Assignment:
The whole listing is to be transcribed exactly as it stands.

----- Supplied records -----

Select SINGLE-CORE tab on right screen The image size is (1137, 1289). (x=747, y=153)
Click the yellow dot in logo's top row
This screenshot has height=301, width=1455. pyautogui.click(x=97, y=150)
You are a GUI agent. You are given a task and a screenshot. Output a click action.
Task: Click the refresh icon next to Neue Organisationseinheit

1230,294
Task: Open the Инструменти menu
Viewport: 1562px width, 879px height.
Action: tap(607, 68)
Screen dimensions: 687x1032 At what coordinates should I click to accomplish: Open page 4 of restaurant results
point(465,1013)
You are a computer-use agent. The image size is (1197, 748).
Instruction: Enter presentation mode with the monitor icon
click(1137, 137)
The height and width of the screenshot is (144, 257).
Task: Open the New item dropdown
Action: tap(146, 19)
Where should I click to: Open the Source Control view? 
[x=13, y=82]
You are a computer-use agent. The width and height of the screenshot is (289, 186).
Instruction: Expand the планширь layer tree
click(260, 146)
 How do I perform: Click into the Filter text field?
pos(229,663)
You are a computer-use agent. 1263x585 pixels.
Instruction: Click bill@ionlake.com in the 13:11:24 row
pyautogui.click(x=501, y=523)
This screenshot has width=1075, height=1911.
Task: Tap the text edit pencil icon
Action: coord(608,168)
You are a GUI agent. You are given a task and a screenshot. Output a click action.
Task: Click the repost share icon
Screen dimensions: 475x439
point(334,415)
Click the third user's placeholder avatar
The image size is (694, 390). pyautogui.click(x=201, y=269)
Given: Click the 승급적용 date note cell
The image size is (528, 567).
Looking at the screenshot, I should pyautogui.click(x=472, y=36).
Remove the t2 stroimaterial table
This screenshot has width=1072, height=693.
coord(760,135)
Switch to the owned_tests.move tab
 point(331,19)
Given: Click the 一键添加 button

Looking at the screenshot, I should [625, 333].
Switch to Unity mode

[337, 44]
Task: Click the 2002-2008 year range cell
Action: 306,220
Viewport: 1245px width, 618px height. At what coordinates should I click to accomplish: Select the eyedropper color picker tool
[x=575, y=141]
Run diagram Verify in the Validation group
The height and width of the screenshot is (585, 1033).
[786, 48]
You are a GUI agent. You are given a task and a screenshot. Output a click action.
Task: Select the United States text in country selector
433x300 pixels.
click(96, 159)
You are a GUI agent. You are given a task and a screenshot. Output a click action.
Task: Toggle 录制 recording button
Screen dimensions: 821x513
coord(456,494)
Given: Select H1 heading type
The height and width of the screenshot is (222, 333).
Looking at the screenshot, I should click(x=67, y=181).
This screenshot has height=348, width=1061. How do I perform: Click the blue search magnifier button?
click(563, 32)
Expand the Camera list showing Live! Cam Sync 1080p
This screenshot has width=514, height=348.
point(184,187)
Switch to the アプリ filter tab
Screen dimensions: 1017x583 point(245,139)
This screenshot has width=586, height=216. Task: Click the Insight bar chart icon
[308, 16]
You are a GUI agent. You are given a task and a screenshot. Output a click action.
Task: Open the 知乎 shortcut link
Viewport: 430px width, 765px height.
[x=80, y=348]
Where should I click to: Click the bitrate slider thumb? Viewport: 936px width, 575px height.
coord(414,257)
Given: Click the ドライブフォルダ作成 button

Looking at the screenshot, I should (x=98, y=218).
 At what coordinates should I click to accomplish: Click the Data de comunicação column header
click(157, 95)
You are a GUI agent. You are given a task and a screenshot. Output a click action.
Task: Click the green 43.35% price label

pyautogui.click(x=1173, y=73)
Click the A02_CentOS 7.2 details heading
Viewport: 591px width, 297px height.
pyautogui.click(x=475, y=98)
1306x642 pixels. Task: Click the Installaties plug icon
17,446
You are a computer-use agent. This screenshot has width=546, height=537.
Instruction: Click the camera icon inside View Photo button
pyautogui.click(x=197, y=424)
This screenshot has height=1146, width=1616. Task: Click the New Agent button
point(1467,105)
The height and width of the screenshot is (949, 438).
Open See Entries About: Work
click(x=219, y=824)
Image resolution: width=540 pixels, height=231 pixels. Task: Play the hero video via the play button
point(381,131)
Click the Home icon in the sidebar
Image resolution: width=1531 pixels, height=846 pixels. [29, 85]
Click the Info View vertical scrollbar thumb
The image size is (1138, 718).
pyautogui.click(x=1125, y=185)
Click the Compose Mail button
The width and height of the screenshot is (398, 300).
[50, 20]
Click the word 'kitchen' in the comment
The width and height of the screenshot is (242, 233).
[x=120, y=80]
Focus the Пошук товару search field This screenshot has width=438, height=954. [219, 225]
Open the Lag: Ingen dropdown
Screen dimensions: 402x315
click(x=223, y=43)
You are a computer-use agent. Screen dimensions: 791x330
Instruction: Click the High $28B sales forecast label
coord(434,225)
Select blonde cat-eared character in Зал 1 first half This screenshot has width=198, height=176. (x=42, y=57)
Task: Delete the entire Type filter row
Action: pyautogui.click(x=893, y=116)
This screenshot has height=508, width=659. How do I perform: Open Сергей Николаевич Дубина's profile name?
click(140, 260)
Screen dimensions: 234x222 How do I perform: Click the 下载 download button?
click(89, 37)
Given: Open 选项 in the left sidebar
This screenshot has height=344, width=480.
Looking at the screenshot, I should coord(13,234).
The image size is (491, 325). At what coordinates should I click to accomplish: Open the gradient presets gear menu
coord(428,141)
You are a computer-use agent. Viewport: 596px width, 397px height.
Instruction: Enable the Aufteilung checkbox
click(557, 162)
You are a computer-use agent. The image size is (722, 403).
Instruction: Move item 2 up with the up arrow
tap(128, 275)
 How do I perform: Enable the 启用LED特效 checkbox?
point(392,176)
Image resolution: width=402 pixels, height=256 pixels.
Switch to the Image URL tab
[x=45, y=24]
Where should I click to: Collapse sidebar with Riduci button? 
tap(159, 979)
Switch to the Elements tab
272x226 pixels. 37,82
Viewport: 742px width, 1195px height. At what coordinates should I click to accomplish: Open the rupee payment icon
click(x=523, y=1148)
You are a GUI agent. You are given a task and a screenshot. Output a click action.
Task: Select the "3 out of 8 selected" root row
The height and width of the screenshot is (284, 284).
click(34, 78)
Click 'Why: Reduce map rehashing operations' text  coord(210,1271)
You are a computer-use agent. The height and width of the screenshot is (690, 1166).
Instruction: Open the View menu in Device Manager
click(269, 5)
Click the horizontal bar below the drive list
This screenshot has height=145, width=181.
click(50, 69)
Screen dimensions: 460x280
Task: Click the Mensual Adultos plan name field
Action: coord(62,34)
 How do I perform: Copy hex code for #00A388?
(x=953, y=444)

-----

Solution for this exercise:
Select SINGLE-CORE tab on right screen The image size is (1137, 1289). (x=747, y=153)
Click the yellow dot in logo's top row
This screenshot has height=301, width=1455. pyautogui.click(x=97, y=150)
You are a GUI agent. You are given a task and a screenshot. Output a click action.
Task: Click the refresh icon next to Neue Organisationseinheit

1230,294
Task: Open the Инструменти menu
Viewport: 1562px width, 879px height.
Action: tap(607, 68)
Screen dimensions: 687x1032 At what coordinates should I click to accomplish: Open page 4 of restaurant results
point(465,1013)
You are a computer-use agent. The image size is (1197, 748).
Instruction: Enter presentation mode with the monitor icon
click(1137, 137)
The height and width of the screenshot is (144, 257).
Task: Open the New item dropdown
Action: tap(146, 19)
Where should I click to: Open the Source Control view? 
[x=13, y=82]
You are a computer-use agent. The width and height of the screenshot is (289, 186).
Instruction: Expand the планширь layer tree
click(260, 146)
 How do I perform: Click into the Filter text field?
pos(229,663)
You are a computer-use agent. 1263x585 pixels.
Instruction: Click bill@ionlake.com in the 13:11:24 row
pyautogui.click(x=501, y=523)
This screenshot has width=1075, height=1911.
Task: Tap the text edit pencil icon
Action: coord(608,168)
You are a GUI agent. You are given a task and a screenshot. Output a click action.
Task: Click the repost share icon
Screen dimensions: 475x439
point(334,415)
Click the third user's placeholder avatar
The image size is (694, 390). pyautogui.click(x=201, y=269)
Given: Click the 승급적용 date note cell
The image size is (528, 567).
Looking at the screenshot, I should pyautogui.click(x=472, y=36).
Remove the t2 stroimaterial table
This screenshot has width=1072, height=693.
coord(760,135)
Switch to the owned_tests.move tab
 point(331,19)
Given: Click the 一键添加 button

Looking at the screenshot, I should [625, 333].
Switch to Unity mode

[337, 44]
Task: Click the 2002-2008 year range cell
Action: 306,220
Viewport: 1245px width, 618px height. At what coordinates should I click to accomplish: Select the eyedropper color picker tool
[x=575, y=141]
Run diagram Verify in the Validation group
The height and width of the screenshot is (585, 1033).
[786, 48]
You are a GUI agent. You are given a task and a screenshot. Output a click action.
Task: Select the United States text in country selector
433x300 pixels.
click(96, 159)
You are a GUI agent. You are given a task and a screenshot. Output a click action.
Task: Toggle 录制 recording button
Screen dimensions: 821x513
coord(456,494)
Given: Select H1 heading type
The height and width of the screenshot is (222, 333).
Looking at the screenshot, I should click(x=67, y=181).
This screenshot has height=348, width=1061. How do I perform: Click the blue search magnifier button?
click(563, 32)
Expand the Camera list showing Live! Cam Sync 1080p
This screenshot has width=514, height=348.
point(184,187)
Switch to the アプリ filter tab
Screen dimensions: 1017x583 point(245,139)
This screenshot has width=586, height=216. Task: Click the Insight bar chart icon
[308, 16]
You are a GUI agent. You are given a task and a screenshot. Output a click action.
Task: Open the 知乎 shortcut link
Viewport: 430px width, 765px height.
[x=80, y=348]
Where should I click to: Click the bitrate slider thumb? Viewport: 936px width, 575px height.
coord(414,257)
Given: Click the ドライブフォルダ作成 button

Looking at the screenshot, I should (x=98, y=218).
 At what coordinates should I click to accomplish: Click the Data de comunicação column header
click(157, 95)
You are a GUI agent. You are given a task and a screenshot. Output a click action.
Task: Click the green 43.35% price label

pyautogui.click(x=1173, y=73)
Click the A02_CentOS 7.2 details heading
Viewport: 591px width, 297px height.
pyautogui.click(x=475, y=98)
1306x642 pixels. Task: Click the Installaties plug icon
17,446
You are a computer-use agent. This screenshot has width=546, height=537.
Instruction: Click the camera icon inside View Photo button
pyautogui.click(x=197, y=424)
This screenshot has height=1146, width=1616. Task: Click the New Agent button
point(1467,105)
The height and width of the screenshot is (949, 438).
Open See Entries About: Work
click(x=219, y=824)
Image resolution: width=540 pixels, height=231 pixels. Task: Play the hero video via the play button
point(381,131)
Click the Home icon in the sidebar
Image resolution: width=1531 pixels, height=846 pixels. [29, 85]
Click the Info View vertical scrollbar thumb
The image size is (1138, 718).
pyautogui.click(x=1125, y=185)
Click the Compose Mail button
The width and height of the screenshot is (398, 300).
[50, 20]
Click the word 'kitchen' in the comment
The width and height of the screenshot is (242, 233).
[x=120, y=80]
Focus the Пошук товару search field This screenshot has width=438, height=954. [219, 225]
Open the Lag: Ingen dropdown
Screen dimensions: 402x315
click(x=223, y=43)
You are a computer-use agent. Screen dimensions: 791x330
Instruction: Click the High $28B sales forecast label
coord(434,225)
Select blonde cat-eared character in Зал 1 first half This screenshot has width=198, height=176. (x=42, y=57)
Task: Delete the entire Type filter row
Action: pyautogui.click(x=893, y=116)
This screenshot has height=508, width=659. How do I perform: Open Сергей Николаевич Дубина's profile name?
click(140, 260)
Screen dimensions: 234x222 How do I perform: Click the 下载 download button?
click(89, 37)
Given: Open 选项 in the left sidebar
This screenshot has height=344, width=480.
Looking at the screenshot, I should coord(13,234).
The image size is (491, 325). At what coordinates should I click to accomplish: Open the gradient presets gear menu
coord(428,141)
You are a computer-use agent. Viewport: 596px width, 397px height.
Instruction: Enable the Aufteilung checkbox
click(557, 162)
You are a computer-use agent. The image size is (722, 403).
Instruction: Move item 2 up with the up arrow
tap(128, 275)
 How do I perform: Enable the 启用LED特效 checkbox?
point(392,176)
Image resolution: width=402 pixels, height=256 pixels.
Switch to the Image URL tab
[x=45, y=24]
Where should I click to: Collapse sidebar with Riduci button? 
tap(159, 979)
Switch to the Elements tab
272x226 pixels. 37,82
Viewport: 742px width, 1195px height. At what coordinates should I click to accomplish: Open the rupee payment icon
click(x=523, y=1148)
You are a GUI agent. You are given a task and a screenshot. Output a click action.
Task: Select the "3 out of 8 selected" root row
The height and width of the screenshot is (284, 284).
click(34, 78)
Click 'Why: Reduce map rehashing operations' text  coord(210,1271)
You are a computer-use agent. The height and width of the screenshot is (690, 1166).
Instruction: Open the View menu in Device Manager
click(269, 5)
Click the horizontal bar below the drive list
This screenshot has height=145, width=181.
click(50, 69)
Screen dimensions: 460x280
Task: Click the Mensual Adultos plan name field
Action: coord(62,34)
 How do I perform: Copy hex code for #00A388?
(x=953, y=444)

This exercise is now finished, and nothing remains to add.